--- Information supplied Enclosed Below ---
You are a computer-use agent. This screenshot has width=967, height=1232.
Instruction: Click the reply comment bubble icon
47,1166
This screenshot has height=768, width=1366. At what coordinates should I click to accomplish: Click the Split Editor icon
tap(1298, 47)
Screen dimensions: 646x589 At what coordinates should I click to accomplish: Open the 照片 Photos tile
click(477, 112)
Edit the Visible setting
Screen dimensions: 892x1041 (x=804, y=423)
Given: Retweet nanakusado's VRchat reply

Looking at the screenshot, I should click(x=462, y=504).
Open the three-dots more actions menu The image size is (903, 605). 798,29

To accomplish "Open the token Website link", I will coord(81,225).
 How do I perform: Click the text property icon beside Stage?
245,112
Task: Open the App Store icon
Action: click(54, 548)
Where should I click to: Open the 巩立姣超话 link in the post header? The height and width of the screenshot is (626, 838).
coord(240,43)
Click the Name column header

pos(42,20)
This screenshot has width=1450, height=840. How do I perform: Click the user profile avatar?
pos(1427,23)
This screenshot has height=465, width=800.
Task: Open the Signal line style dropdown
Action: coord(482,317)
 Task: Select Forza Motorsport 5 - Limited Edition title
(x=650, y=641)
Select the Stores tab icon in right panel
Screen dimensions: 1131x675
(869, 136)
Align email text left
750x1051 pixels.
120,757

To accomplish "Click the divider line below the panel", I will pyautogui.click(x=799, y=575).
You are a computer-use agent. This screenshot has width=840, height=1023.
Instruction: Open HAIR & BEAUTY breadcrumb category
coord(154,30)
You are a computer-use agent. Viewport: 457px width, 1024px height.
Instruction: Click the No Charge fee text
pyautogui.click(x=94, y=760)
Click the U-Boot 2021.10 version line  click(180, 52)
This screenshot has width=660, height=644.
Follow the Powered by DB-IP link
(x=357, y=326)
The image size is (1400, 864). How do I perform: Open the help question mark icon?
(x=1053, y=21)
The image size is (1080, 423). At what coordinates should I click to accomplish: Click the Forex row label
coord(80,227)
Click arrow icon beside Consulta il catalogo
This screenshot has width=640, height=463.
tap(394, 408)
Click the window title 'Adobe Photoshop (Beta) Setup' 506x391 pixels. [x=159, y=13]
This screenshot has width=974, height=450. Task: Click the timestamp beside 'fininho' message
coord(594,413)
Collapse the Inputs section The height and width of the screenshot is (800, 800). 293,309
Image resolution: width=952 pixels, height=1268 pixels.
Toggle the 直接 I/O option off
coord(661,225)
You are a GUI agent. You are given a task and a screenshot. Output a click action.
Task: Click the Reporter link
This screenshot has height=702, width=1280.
--- End of Enclosed Information supplied ---
# [Prompt]
Output only an exact transcription of the lines above from the one with "has width=840, height=1023." up to and including the one with "Click the U-Boot".

# [Written answer]
You are a computer-use agent. This screenshot has width=840, height=1023.
Instruction: Open HAIR & BEAUTY breadcrumb category
coord(154,30)
You are a computer-use agent. Viewport: 457px width, 1024px height.
Instruction: Click the No Charge fee text
pyautogui.click(x=94, y=760)
Click the U-Boot 2021.10 version line  click(180, 52)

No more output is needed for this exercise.